James wants UH track
to be picture perfect


SHE sees every detail, even the ones that are still weeks away. She walks, circling the black asphalt and brown dirt, but that's not what she sees. Instead, there will be palm trees and colors and a rainbow hue. With each step, each excited breath, the future is coming alive.

She took a picture on the first day of construction, May 20, and almost every day since. Today they collectively have turned into one of those fast-action animation films. The plant that grows, the sun that sets. The kalakoa dream that springs to life.

That's what's happening here.

"We said we want this and we want that and we want that and they did it!" Carmyn James said, almost out of breath just talking about it.

And so this is where the electronic timing camera will go and here is the special tray that filters sand off of athletes' shoes and back into the pit. "We have beautiful sand," she said.
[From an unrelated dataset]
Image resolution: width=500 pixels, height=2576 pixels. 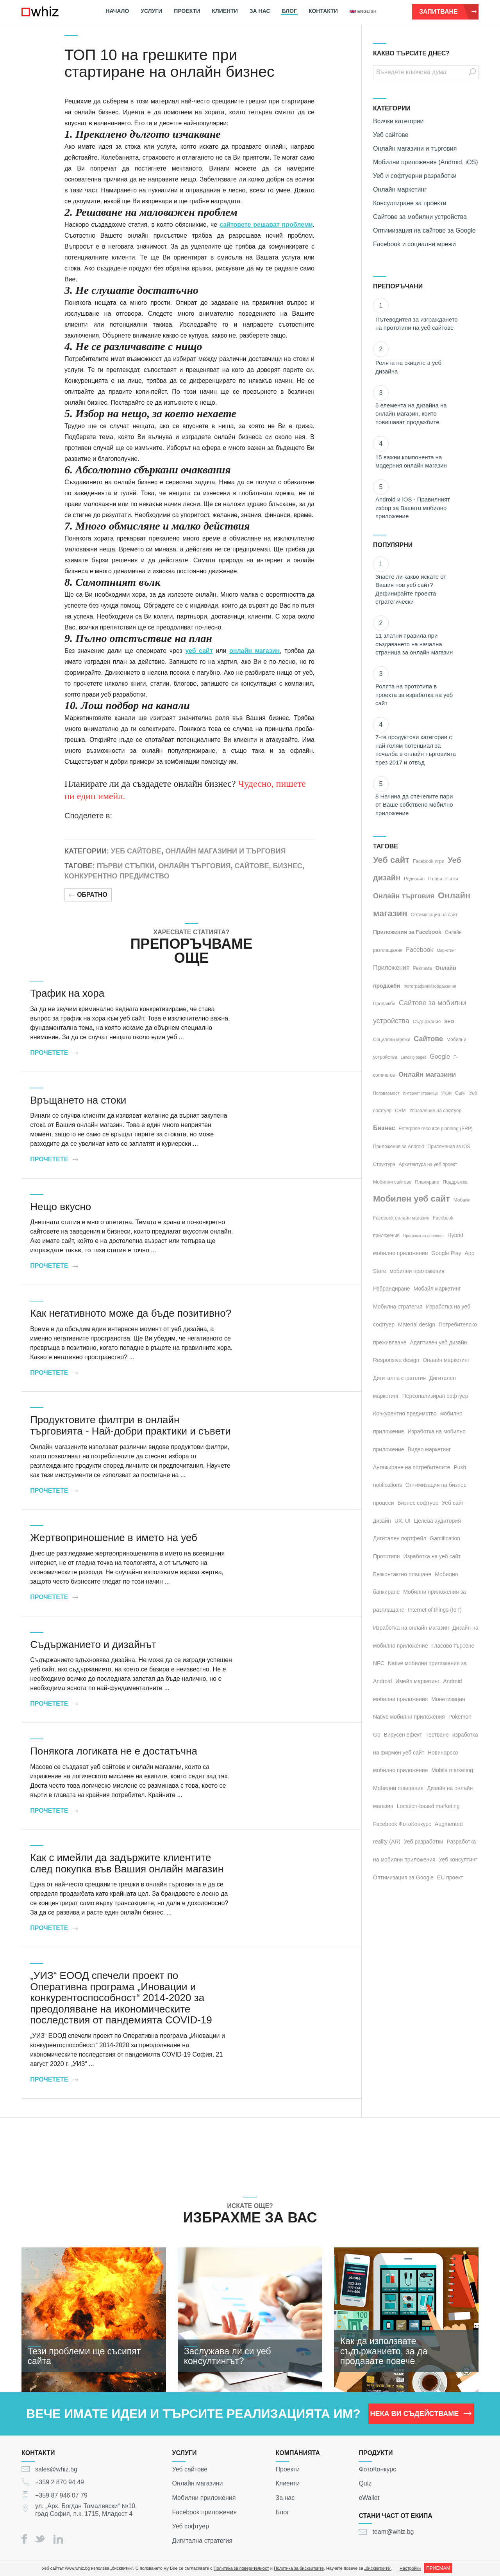 What do you see at coordinates (446, 950) in the screenshot?
I see `Маркетинг` at bounding box center [446, 950].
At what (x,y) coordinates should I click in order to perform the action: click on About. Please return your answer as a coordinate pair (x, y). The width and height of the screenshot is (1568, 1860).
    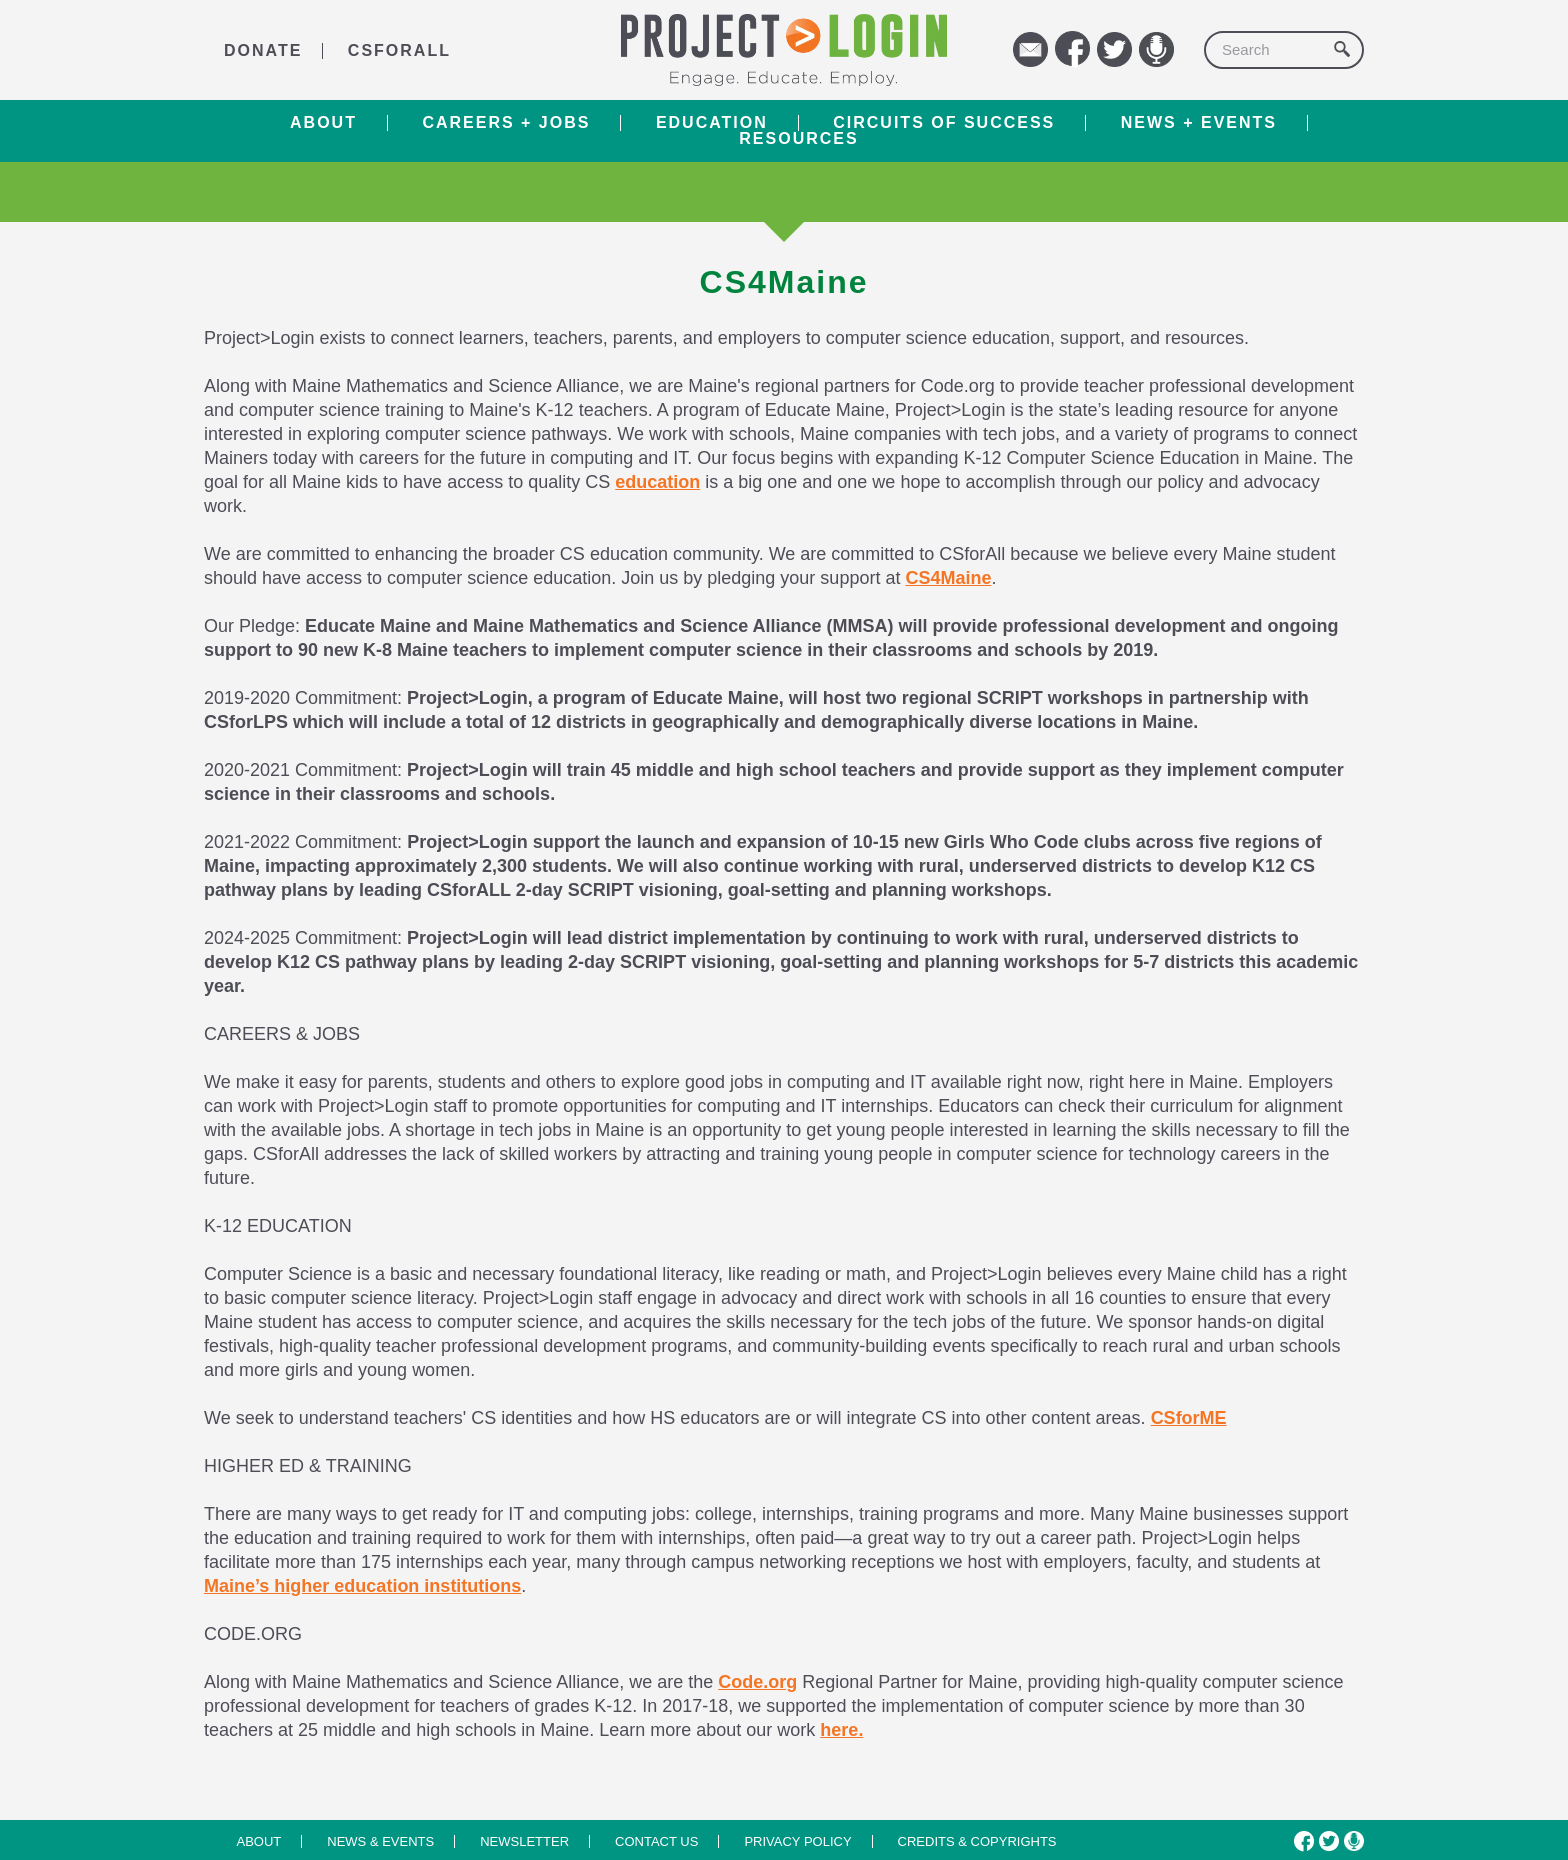
    Looking at the image, I should click on (323, 123).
They call it Australian Gold.

James is the Wahine track coach at the University of Hawaii, and after "a year and a half of meetings," her magical new track is almost here.

In her mind, it already is.

This goes here. That there. There will be crowds in the stands and H's everywhere.

She can see it.

Soon, very soon, we will, too.

THEY'LL come, all of them will, the high school kids and the recruits and the crowds and all of the mainland teams ready to charter planes just to fly into the sunshine and run on a dream. It will be shiny and new, state of the art and almost perfect. It'll be ready soon, Sept. 17 or Sept. 20 or sometime in between. And then?

"This should be the place to be," James said.

And track in Hawaii will be born again.

The dates are already set, March 21-23 and 28-29, the Rainbow Relays one week, the Rainbow Invitational the next. The idea is to have teams come for both, training in Hawaii during the week, a plan sure to make the tourism industry smile. Hawaii hopes to promote Punahou's Ralph Martinson Invitational to high school mainland teams, inviting the youngsters to stay to run in the Rainbow Invitational the following week.

They'll come, James said. From Canada, Australia, everywhere.

But best will be the ones who come from closer to home. Getting the high school kids on the track. Getting the people in the door. Sharing this jewel, this gift, this team.

Every day she watches from her window, she checks on progress, she takes a picture.

Every day someone reminds her of the softball stadium.

But that won't happen here, James said. Not with the construction crew she has, not with the scientific specifications demanded by the man from the Mondo track surface company. Not with the loving eye she and so many others are keeping on this project every day.

She can imagine the reactions of those seeing it for the first time, lanes filled with the colors of the rainbow.

"I think they're going to be in awe," James said.